**Source extract**

▬▬▬

By Jeph Ajobaju, Chief Copy Editor
Latest official figures show fewer jobs than expected were added to the United States economy in August as employment rose by 235,000 but down on the 1.05 million jobs created in July.
However, the Federal Reserve has insisted that the economy continues to strengthen, albeit at a slower rate because of the Delta variant of Covid.
The central bank said the jobs market was improving and that currently high rates of inflation remained transitory, per the BBC.
The fewer jobs created in August stoked fears that the recovery from the pandemic may be running out of steam, yet the unemployment rate fell to 5.2 per cent in August from 5.4 per cent in July.
There are currently 11 million job vacancies in the US, far more than eight million people who are unemployed.
Economists say rising infections caused by the Delta variant have hit spending on travel, tourism and hospitality.
They also note that the Labor Department’s data was collected in the second week of August, so does not reflect the impact of hurricanes Ida and Henri in the second half of the month.
Regardless, per the BBC, the Fed said it may start reducing its emergency support for the economy “soon”, but did not say when.
Half of its policymakers also projected interest rates will need to rise in 2022 from current rock-bottom levels.
Rising transitory inflation
The US economy has rebounded strongly this year from its pandemic lows, but there are fears Delta will derail the recovery.
Inflation, which measures the increase in the cost of living over time, is running at 5.3 per cent – the highest in nearly 13 years. It comes amid surging consumer demand, rising energy prices, and supply chain-related shortages.
Despite this, the Federal Open Market Committee (FOMC), which sets US monetary policy, said overall indicators of economic activity “have continued to strengthen”.
“The sectors most adversely affected by the pandemic have improved in recent months, but the rise in Covid-19 cases has slowed their recovery,” it said.
“Inflation is elevated, largely reflecting transitory factors. Overall financial conditions remain accommodative, in part reflecting policy measures to support the economy and the flow of credit to US households and businesses.”

▬▬▬

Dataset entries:
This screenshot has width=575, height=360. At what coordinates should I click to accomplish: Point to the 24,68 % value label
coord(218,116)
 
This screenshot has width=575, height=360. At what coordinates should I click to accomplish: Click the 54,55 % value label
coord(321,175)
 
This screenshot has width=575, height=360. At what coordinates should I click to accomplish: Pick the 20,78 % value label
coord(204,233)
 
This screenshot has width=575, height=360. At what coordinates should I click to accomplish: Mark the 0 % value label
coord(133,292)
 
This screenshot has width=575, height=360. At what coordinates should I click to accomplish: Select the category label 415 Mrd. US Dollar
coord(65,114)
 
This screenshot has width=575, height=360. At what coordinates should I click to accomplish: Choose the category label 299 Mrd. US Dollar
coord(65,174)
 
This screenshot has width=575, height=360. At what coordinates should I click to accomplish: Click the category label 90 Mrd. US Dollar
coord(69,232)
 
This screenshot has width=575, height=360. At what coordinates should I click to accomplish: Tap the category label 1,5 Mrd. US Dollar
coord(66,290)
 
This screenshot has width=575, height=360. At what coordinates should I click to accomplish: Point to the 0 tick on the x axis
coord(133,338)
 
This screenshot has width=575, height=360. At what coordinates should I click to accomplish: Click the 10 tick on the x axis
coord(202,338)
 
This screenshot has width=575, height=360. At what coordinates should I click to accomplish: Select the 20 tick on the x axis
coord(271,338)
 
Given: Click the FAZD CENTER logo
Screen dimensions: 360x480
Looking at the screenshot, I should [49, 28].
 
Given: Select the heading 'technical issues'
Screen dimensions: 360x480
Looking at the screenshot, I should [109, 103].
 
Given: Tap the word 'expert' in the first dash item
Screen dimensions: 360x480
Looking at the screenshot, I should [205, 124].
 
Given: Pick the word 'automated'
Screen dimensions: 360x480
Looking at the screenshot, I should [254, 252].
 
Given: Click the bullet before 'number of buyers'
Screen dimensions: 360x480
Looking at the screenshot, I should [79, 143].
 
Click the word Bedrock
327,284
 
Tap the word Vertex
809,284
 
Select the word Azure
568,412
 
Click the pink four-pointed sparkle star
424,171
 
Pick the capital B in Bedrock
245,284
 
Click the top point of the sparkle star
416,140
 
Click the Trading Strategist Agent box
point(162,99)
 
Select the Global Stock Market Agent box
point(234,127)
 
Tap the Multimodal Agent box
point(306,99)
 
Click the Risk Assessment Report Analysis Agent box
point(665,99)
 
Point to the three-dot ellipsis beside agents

▬▬▬

**Tasks to carry out**
- 1) Copy the passage of the article on the August US jobs figures from "Economists say rising" to "current rock-bottom levels.".
- 2) Carry on the article on the August US jobs figures from the point where it stops.

**Task responses**
- 1)
Economists say rising infections caused by the Delta variant have hit spending on travel, tourism and hospitality.
They also note that the Labor Department’s data was collected in the second week of August, so does not reflect the impact of hurricanes Ida and Henri in the second half of the month.
Regardless, per the BBC, the Fed said it may start reducing its emergency support for the economy “soon”, but did not say when.
Half of its policymakers also projected interest rates will need to rise in 2022 from current rock-bottom levels.

- 2)
Cautious approach
The FOMC said the path of the economy still depended “on the course of the virus”. And it expects to keep monetary policy loose until more progress is made on stabilising unemployment – which stands at 5.2 per cent – and consumer prices.
However, it said if progress continues “broadly as expected”, it may soon pare back its $120 billion-a-month bond-buying programme which has helped keep borrowing rates low.
Analysts said the bank was taking a cautious approach, noting no formal date was set for pulling back support.
“While the Federal Reserve has laid the groundwork for an eventual taper [of asset purchases] later this year, the Fed erred on the side of caution given that the macroeconomic landscape has deteriorated somewhat over the last few months,” said Candice Bangsund, a portfolio manager at Fiera Capital.
“Preconditions for a formal taper announcement will largely depend on economic conditions over the coming months, with an emphasis on data dependence.”
Gurpreet Gill, a macro strategist at Goldman Sachs, said ongoing supply chain disruption, the spread of Delta and higher inflation still weighed on the minds of Fed committee members.
“Given uncertainty around the health of labour market and inflationary pressures, we would not be surprised if the ‘dot plot’ changes again in the coming months as the pace of the recovery and underlying inflation dynamics become clearer.”
The Fed has two goals. It aims to keep US inflation at about 2 per cent and to achieve maximum employment, whereby everyone who needs a job has one.
During the pandemic it has supported the economy by slashing interest rates to historic lows and pumping billions of dollars into the financial system by buying government and corporate bonds.